**EXTRACT PROVIDED:**
I always advise installation of a relay to supply any sort of high current ignition, to prevent that current from passing through the ignition switch.


Or... insert an inline fuse between the 12v source (that feeds the resistor) running to the pertronix?? Perhaps an 8 amp fuse, I'll contact Pertronix ad see wha their unit draws and go from there.,.

Thank you

John
quote:
Originally posted by george pence:
John,

the light blue wire supplying the coil from the ignition switch does incorporate a section of resistance wire.

I always advise installation of a relay to supply any sort of high current ignition, to prevent that current from passing through the ignition switch.

Your friend on the DTBB


George, is the light blue wire that feeds #86 before the stock resistor or does it come out of the resistor and feed the + side of the coil?

Thanks
John
John,

there is no resistor. the wire itself is the resistance. Its a special type of wire designed for that purpose. From ignition switch to coil, the wire provides the needed resistance of approximately 1.5 ohms. The relay coil is approximately 73 ohms, so the voltage drop across the resistance wire is 0.27 volts, and across the coil of the relay the voltage drop is 13.38 volts (assuming a 13.65 volt system) which is sufficient to activate the relay coil.

Just hook the light blue wire to terminal 86 of the relay, terminal 85 to ground. If your new ignition requires a resistance, you'll hook a new resistor between terminal 87 and the new ignition.

your friend on the DIC
Thanks George, I realize that most Ford cars of that era have a resistance wire, generally the infamous 'pink' wire under the dash. My '72 has a ballast resistor mounted between the voltage regulator and the coil, I assumed it was stock. So it sounds as though I should trigger the relay with the blue wire (shown in the 3-wire bundle) as it enters the ballast resistor as opposed to the ballast resistor's output feeding the coil, ?? Wondering if it might be a bit safer to use the output of the resistor (feeding the coil) to trigger the relay) Again, thank you..





John,

there's nothing to be gained by keeping a resistance in the coil circuit of a relay, safety or otherwise.

However, the light blue wire landed on the coil is the ignition resistance wire, and it is not connected to the resister in the picture. The resister is in the voltage regulator circuit, it is there to provide an activation point for the battery discharge lamp located on the speedometer's face, that lamp connects to either side of the resistor.

Like I've written before, a pic is worth a thousand words.

your friend on the DIC
George, I added a drawing to the picture above. Both wires connected to the coil are connected to the bottom (right and left) of the resistor. The (-) side is blue and the 'Bat' side appears to be green with a red stripe, but very hard to tell. All wires in that area have the same patina. The large black wire coming out of the moldex connector is about the same size as the lead going to the distributor, so I assume that what it is. Perhaps that blue wire adjacent to it feeds the tach. The red wire going to the moldex connector is the thinest in the group. Back to my original question, suggestions on what to use to trigger the relay? Just come right off the 'bat' side of the coil? The car is a pre-L '72. Again, thanks for your patience..

Rows of pointing data:
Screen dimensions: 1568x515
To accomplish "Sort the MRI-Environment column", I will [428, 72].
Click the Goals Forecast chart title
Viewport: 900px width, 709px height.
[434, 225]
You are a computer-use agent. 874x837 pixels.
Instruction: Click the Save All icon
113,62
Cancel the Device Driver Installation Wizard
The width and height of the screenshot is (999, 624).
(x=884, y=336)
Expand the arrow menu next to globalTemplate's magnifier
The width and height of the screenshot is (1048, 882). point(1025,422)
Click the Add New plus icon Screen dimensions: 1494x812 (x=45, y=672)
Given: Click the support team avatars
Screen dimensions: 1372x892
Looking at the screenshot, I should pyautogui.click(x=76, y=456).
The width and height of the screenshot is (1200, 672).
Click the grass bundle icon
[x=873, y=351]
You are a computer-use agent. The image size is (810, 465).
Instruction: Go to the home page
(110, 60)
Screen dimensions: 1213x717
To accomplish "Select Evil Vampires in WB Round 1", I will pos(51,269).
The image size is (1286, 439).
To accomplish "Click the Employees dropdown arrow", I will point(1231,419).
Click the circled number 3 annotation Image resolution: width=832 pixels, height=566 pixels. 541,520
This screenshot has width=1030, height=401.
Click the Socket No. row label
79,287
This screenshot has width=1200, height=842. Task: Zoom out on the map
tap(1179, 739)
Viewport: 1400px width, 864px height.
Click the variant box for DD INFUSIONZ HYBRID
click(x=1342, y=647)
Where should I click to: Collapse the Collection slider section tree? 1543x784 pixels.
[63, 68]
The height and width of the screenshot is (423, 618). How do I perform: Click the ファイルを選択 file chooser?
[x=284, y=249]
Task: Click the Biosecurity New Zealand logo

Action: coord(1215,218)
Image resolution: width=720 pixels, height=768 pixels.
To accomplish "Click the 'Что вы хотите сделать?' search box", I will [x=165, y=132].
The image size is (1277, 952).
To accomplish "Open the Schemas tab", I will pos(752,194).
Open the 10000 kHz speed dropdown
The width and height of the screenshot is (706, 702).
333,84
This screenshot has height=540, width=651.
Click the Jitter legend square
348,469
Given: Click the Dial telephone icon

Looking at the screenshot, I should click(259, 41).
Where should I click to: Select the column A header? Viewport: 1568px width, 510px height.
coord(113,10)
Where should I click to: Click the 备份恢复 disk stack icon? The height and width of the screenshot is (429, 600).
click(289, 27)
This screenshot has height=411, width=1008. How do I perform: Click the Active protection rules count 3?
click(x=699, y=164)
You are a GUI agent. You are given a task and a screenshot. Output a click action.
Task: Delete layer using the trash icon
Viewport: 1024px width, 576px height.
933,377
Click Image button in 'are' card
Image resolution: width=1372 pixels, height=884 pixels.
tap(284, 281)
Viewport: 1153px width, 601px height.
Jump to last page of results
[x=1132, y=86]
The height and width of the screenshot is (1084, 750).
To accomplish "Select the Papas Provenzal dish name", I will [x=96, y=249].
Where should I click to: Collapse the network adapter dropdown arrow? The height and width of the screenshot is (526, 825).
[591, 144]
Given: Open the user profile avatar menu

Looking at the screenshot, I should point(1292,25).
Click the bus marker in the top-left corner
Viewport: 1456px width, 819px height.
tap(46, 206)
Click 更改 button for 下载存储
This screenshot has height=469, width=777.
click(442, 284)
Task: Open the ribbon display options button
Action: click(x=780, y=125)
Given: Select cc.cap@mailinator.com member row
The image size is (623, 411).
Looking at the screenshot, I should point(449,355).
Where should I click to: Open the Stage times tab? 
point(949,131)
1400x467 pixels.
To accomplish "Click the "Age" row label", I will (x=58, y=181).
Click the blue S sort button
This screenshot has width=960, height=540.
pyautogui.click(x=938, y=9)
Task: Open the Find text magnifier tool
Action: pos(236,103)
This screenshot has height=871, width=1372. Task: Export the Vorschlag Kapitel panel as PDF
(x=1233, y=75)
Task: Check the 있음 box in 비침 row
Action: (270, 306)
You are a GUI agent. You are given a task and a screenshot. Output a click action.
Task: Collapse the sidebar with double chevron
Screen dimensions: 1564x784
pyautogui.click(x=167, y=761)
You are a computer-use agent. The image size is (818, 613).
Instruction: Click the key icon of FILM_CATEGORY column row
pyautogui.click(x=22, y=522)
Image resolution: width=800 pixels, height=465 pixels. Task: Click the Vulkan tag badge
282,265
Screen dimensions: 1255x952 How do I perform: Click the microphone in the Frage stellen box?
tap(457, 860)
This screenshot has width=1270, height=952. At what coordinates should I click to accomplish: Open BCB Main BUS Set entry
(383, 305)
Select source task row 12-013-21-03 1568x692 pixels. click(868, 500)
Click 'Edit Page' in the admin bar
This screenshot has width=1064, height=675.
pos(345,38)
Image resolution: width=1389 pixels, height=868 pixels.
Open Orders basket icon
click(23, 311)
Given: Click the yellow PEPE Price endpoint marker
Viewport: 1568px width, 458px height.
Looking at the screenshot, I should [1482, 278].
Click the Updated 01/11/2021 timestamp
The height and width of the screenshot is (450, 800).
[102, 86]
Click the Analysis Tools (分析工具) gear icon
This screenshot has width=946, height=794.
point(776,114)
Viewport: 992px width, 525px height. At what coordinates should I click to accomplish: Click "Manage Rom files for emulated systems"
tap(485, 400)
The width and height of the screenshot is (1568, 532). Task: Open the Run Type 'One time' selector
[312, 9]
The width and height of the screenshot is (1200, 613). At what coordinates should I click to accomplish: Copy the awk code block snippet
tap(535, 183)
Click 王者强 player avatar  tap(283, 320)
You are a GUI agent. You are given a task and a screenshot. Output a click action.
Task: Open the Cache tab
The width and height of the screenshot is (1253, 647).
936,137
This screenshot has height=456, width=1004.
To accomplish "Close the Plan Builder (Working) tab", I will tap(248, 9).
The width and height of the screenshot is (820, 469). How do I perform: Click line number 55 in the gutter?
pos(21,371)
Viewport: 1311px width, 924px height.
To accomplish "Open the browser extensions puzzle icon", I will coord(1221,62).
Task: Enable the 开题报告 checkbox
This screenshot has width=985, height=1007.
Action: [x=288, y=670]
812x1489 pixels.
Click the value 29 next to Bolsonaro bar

**GIVEN EXERCISE A:**
In the ignition wiring thread, about how much resistance does the wire from the ignition switch to the coil provide?
**GIVEN EXERCISE B:**
List every relay terminal number given in the ignition wiring thread and what the thread says should connect to each one.
**GIVEN EXERCISE C:**
Reproduce the passage of the ignition wiring thread starting with "Your friend on the DTBB" and going on through "the relay coil.".

**FINISHED ANSWER A:**
Approximately 1.5 ohms.

**FINISHED ANSWER B:**
- Terminal 86: the light blue wire
- Terminal 85: ground
- Terminal 87: a new resistor leading to the new ignition, if the new ignition requires a resistance

**FINISHED ANSWER C:**
Your friend on the DTBB


George, is the light blue wire that feeds #86 before the stock resistor or does it come out of the resistor and feed the + side of the coil?

Thanks
John
John,

there is no resistor. the wire itself is the resistance. Its a special type of wire designed for that purpose. From ignition switch to coil, the wire provides the needed resistance of approximately 1.5 ohms. The relay coil is approximately 73 ohms, so the voltage drop across the resistance wire is 0.27 volts, and across the coil of the relay the voltage drop is 13.38 volts (assuming a 13.65 volt system) which is sufficient to activate the relay coil.